Part I: Deep Convulotional GAN

Implement Data Augmentation

In Pytorch, data augmentation is invoked each time when iterated through the mini-batch, the purpose of the data augmentation is add variance to the dataset, which is especially useful when the dataset is small or each sample of the data are too similar. For example, in this DCGAN training, we only have 204 images as dataset. I mainly use the Resize + RandomCrop, RandomHorizontalFlip, RandomRotation(10 angles) to generate augmentation. The example of orignal dataset and augmented dataset, and GAN generated sample by different dataset can be see here:

The Discriminator

The discriminator in this DCGAN is a convolutional neural network with the following architecture:

According to the formula (N-F+2P)/S + 1 = M(We don't consider dilation here), where N is the input number of channels, M is the output number of channels, S is stride, P is padding, F is size of filter/kernel, since we want N=2M, and we use filter size of 4, stride of 2, we can calculate that padding P is 1. Besides, I use softmax for the output layer, and later on squared mean difference for loss function, since this Discriminator is a classification problem, the softmax-loss combination is a generally good choice.

The Generator

The generator in this DCGAN is a convolutional neural network with the following architecture:

In the generator neural network, I use transposed convolution with a filter, size of 4, stride of 1 and padding of 0 for the very first layer that from 100x1x1 input to 256x4x4 output. And the rest layer all are upsampling of 2, with a filter, size of 3, stride of 1 and padding of 1 to satisfy the condition that output dimension is the 2 times of input dimension. And the reason why the first layer is a transposed convolution is that it has better performance than direct upsampling for noise.

The Training Loop

The training loop including loss function and backpropagation is as straight forward as image below:

One thing to notice is that we normally first do the back propagation to update the gradients and weights of discriminator, then do the generator, this is because the loss function first goes back to discriminator then to the generator. To better train generator's weight, we prefer the gradient and weights of discriminator is static than dynamic.

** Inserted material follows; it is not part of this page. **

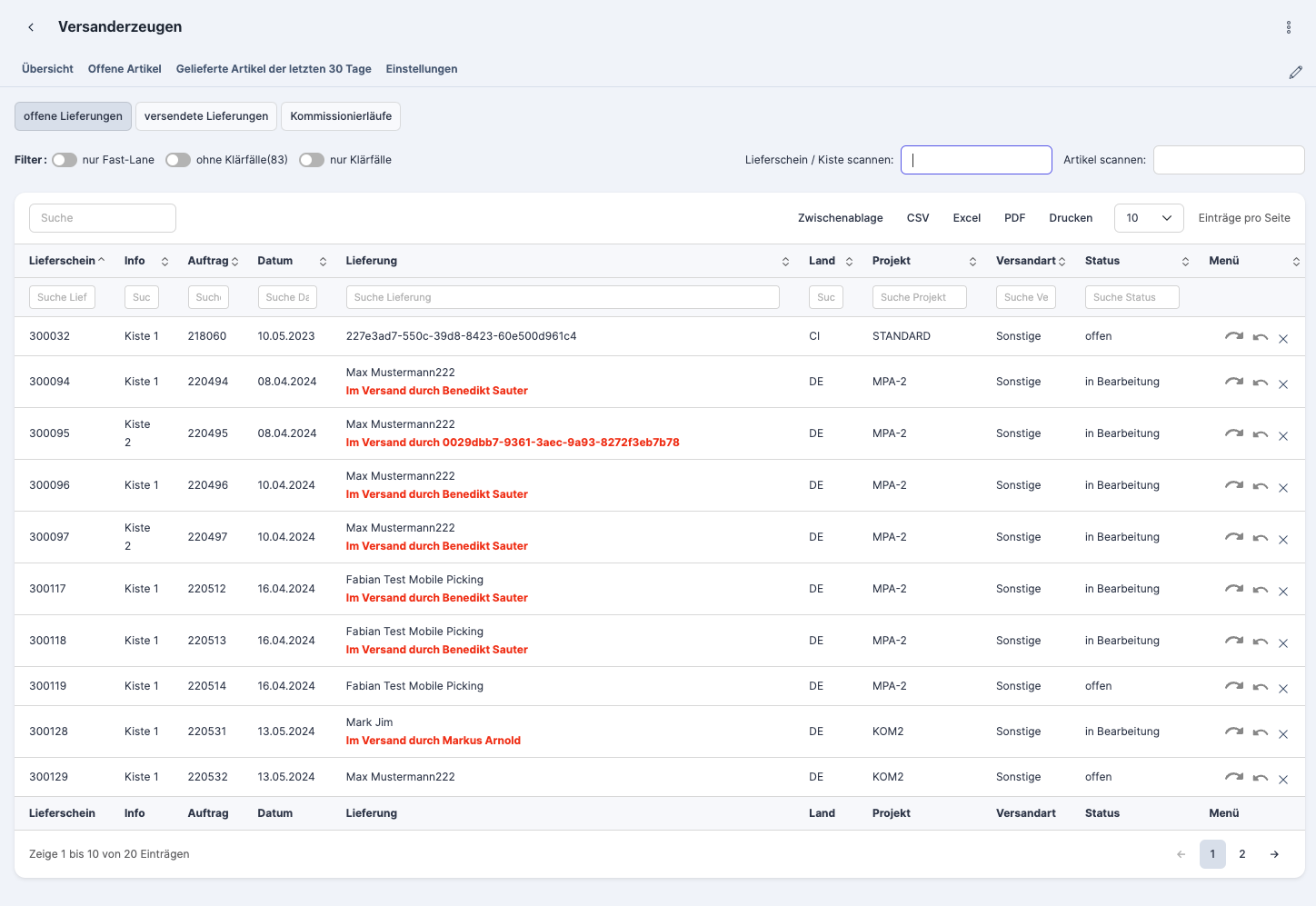The height and width of the screenshot is (906, 1316).
Task: Go to next page with right arrow
Action: (1274, 854)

Similarly, when training the discriminator, we don't want to update the gradient all the way back to generator, therefore we have to set no_grad_up for the fake_image that is generated from generator and fed to discriminator. In my case, I use torch.detach() function.

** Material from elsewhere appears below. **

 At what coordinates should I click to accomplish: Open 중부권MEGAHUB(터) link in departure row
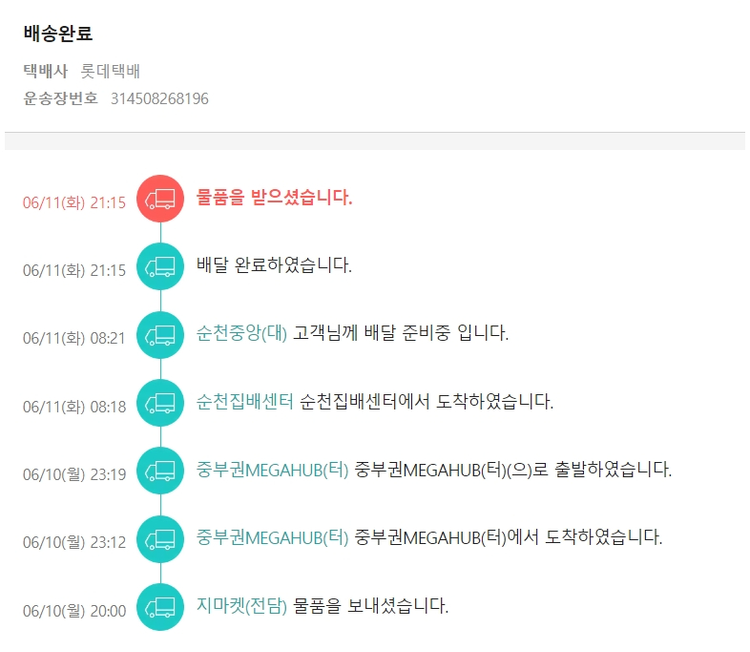tap(273, 469)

The Differentiable Augmentation

The Differentiable Augmentation method is meant to process data during the training process, it can slow down the training but can significantly improve the output's performance. And it's shown as below:

I apply differentiable augmentation to all the generator generated fake images and real images during the training process.


After the training with learning rate = 0.0002, beta1 = 0.5, beta2 = 0.999, epoch = 500, batch_size = 16, I get the results as below. From left to right, they are generated image with basic data augmentation, with basic and differentiable data augmentation, with deluxe data augmentation, and with deluxe and differentiable data augmentation.

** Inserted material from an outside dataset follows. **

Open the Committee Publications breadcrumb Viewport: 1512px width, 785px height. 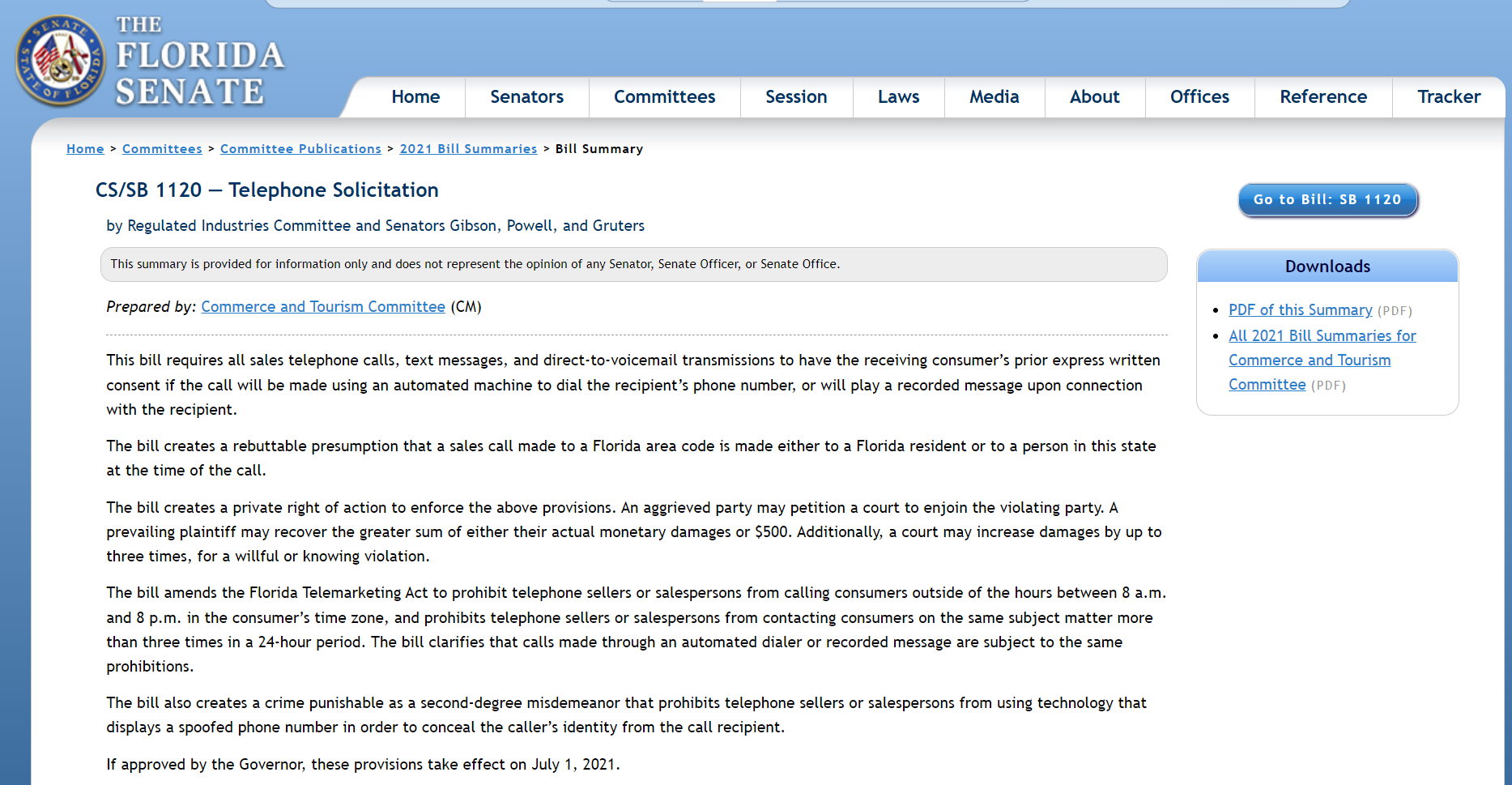click(300, 149)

The result is interesting. It's obvious the basic method has a clumzy, hard to tell cat generation. And the differentiable method clearly has some color intensity and white balance shift, it actually proves the ability of this method to increase the robustness towards the RGB color intensity, and generate a more general color tone results, also it has a better recognition in the shape of cat. The deluxe result has a better detail than the differential method. And finally, the mix of deluxe and differential method is hard to tell if it's better than a single method, because some of the generation has both good detail and color tone but some are more blur or distorted, but if we only want one best result from a group of samples, this mix method definitely works better than either of the single method.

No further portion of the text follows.